DIRECTIONS: Search the listing below for the line with "Given: Select the", then write out that line and every one after it exactly, without the pictures.

EXTRACTED DATA:
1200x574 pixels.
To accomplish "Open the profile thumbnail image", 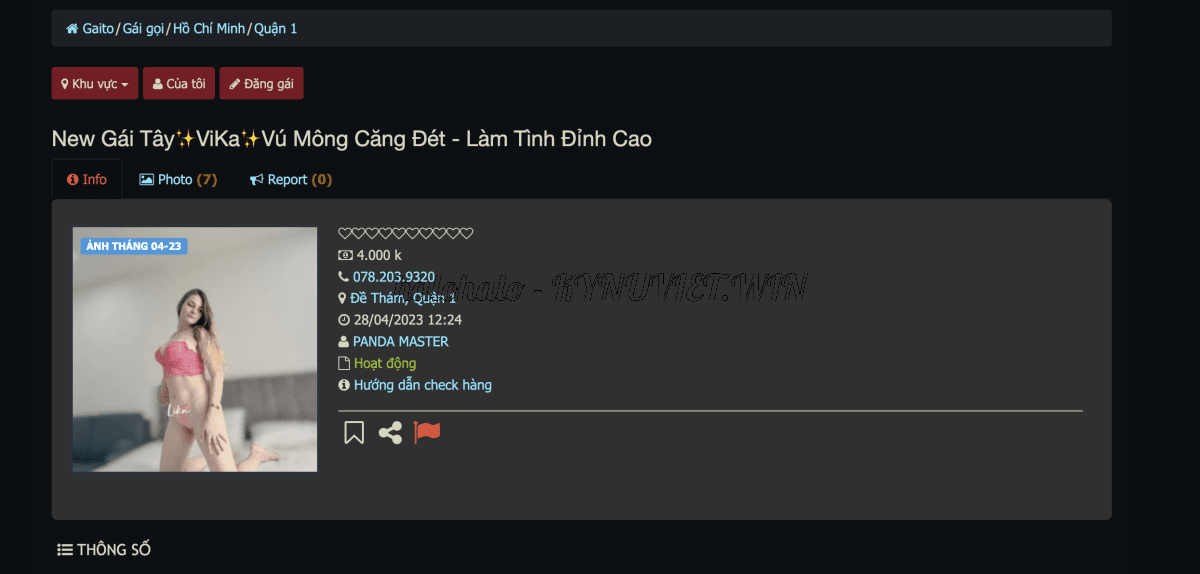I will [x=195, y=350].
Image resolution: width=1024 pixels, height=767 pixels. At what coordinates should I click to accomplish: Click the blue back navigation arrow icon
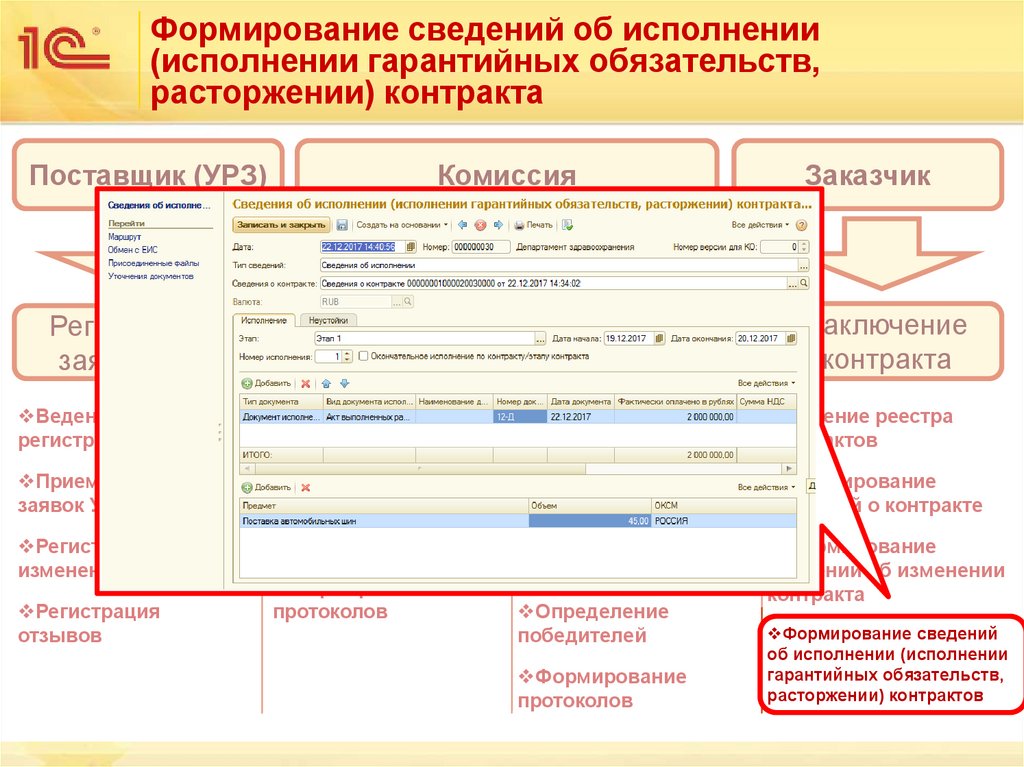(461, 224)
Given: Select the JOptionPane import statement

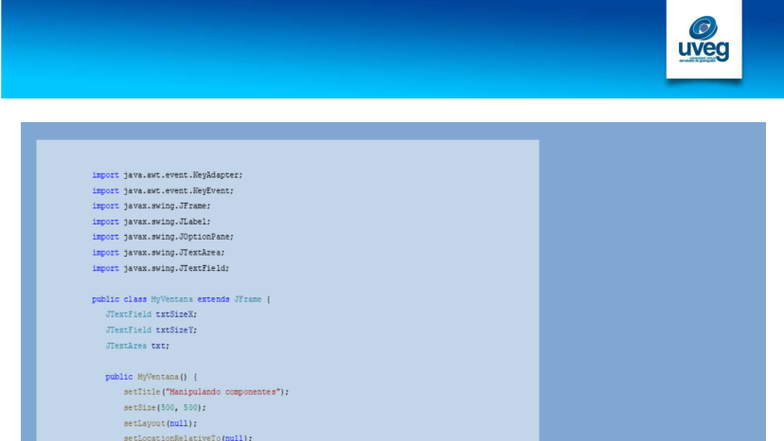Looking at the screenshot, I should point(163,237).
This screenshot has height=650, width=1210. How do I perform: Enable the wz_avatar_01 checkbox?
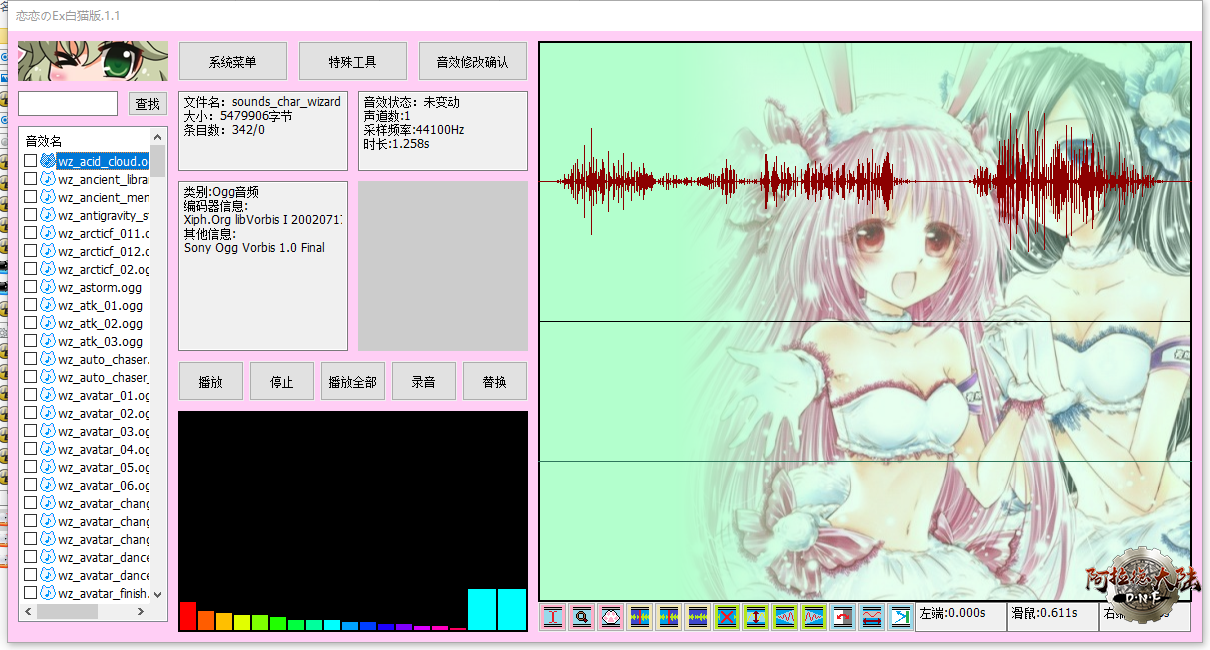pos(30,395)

FINISHED EXERCISE:
Given: Select the JOptionPane import statement

Looking at the screenshot, I should point(163,237).
This screenshot has height=650, width=1210. How do I perform: Enable the wz_avatar_01 checkbox?
pos(30,395)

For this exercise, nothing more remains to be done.